Survivors of childhood cancers who received therapeutic radiation to the head or neck have an increased risk of stroke later in life that requires vigilant surveillance and monitoring. This increased risk of stroke increases over time, according to a report by the Children's Oncology Group (COG).
"Since our treatments have improved over the years, we're now seeing children who are surviving these cancers and realizing that there are long-term effects," said Sonia Partap, MD, a coauthor of the report (Neurology. 2009;73[22]:1906-1913) and an instructor in neurology, pediatric neurology, and neuro-oncology at Stanford University, Stanford, California.

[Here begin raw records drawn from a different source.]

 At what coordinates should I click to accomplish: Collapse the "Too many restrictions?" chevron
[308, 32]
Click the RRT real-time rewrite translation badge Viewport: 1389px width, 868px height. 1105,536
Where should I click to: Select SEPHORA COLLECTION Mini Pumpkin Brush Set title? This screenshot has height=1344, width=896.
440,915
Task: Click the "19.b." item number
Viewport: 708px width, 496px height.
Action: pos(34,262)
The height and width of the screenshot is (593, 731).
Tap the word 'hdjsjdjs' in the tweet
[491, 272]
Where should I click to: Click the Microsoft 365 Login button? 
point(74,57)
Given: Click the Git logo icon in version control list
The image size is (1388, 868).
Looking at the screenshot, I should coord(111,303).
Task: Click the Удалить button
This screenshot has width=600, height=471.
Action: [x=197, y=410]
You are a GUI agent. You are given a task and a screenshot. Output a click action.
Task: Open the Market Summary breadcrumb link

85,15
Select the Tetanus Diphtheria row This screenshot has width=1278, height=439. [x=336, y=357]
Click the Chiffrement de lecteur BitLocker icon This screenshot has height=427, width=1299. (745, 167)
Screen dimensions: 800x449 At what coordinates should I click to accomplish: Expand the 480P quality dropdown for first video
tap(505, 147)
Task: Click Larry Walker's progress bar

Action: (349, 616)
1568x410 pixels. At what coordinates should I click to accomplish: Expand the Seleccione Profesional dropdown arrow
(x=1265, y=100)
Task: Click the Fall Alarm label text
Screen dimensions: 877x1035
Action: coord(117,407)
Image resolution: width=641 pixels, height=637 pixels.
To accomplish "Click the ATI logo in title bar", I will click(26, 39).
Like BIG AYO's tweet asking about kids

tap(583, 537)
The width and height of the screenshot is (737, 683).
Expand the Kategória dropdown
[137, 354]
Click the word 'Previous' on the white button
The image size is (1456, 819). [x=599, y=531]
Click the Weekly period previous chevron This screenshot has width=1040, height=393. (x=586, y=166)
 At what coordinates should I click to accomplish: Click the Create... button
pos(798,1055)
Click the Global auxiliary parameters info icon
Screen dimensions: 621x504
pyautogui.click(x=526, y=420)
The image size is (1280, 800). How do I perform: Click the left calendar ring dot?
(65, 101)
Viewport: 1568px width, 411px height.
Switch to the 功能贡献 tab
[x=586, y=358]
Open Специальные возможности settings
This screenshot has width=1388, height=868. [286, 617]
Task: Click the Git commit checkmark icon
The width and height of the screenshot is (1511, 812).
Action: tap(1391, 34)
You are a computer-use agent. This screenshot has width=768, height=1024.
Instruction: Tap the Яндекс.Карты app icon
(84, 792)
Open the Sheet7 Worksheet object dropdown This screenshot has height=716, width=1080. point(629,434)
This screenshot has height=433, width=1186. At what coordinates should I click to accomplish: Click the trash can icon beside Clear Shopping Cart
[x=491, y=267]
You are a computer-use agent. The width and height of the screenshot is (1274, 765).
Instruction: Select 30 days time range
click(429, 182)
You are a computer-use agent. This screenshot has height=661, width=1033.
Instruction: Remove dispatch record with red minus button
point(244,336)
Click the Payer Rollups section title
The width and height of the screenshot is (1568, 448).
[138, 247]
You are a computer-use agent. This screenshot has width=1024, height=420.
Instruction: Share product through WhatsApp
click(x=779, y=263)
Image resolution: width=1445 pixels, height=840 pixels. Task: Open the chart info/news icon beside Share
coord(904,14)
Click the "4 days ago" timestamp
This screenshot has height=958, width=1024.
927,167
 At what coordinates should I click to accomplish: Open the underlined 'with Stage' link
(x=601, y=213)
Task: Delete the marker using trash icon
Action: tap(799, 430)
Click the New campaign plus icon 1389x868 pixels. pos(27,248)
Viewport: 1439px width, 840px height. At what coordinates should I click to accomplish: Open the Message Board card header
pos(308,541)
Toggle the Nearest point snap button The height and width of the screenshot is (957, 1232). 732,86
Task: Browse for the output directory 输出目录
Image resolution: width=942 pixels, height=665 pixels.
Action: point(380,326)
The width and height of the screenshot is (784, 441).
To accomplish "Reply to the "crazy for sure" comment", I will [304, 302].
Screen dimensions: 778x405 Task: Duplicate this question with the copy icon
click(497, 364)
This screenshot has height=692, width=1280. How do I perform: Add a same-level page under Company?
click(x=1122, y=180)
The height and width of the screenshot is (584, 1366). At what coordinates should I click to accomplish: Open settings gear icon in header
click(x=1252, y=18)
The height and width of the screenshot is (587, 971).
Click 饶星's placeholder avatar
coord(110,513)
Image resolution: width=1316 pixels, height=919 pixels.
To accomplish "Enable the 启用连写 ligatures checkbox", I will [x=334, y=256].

Acute radiation therapy has the potential to disrupt microcirculation in medium and large cerebral arteries years later, according to the report, leading to intimal fibrosis, foam cell accumulation, luminal narrowing, thrombus formation, and weakening of the vessel wall, setting the stage for stroke and other forms of cerebrovascular disease.
"We know that kids who have predisposition syndromes have an increased incidence of vascular events, and we believe that it's more so from the radiation dose and location itself," said Partap. Patients at higher risk are those who receive radiation around the circle of Willis, she said. "Tumors included in that area are optic gliomas or tumors that involve the pituitary."
In the CCSC, the cumulative incidence of stroke increased over time, and the incidence was higher with higher maximal doses of radiation therapy to the temporal lobe, hypothalamus, and circle of Willis.
"A patient who received radiation to the head, neck, or chest should have a thorough physical examination to assess carotid pulses and ausculation for bruits," said Partap. "If there is clinical suspicion for compromised flow, carotid ultrasound should be obtained. A yearly neurologic examination is recommended for all patients, and imaging should be obtained if indicated."
Specific recommendations, depending on the cancer and treatment regimen, can be found in the COG Long-Term Follow-Up Guidelines, which are available at http://www.survivorshipguidelines.org/.
The pediatrician's role in working with childhood cancer survivors is to help reduce the incidence of diabetes, hypertension, and hypercholestoremia and to prevent metabolic syndrome, according to Partap. "Emphasizing and promoting healthy life practices with diet and exercise can decrease secondary stroke risk. These practices, if set early in life, will carry on with the child through adulthood and reduce risk for all cerebrovascular events," she said.
As children age, pediatricians and parents need to educate them about their diagnoses "so that when they become adolescents and young adults and go out in the world, they know how to inform their future care providers on what their risk factors are," Partap said.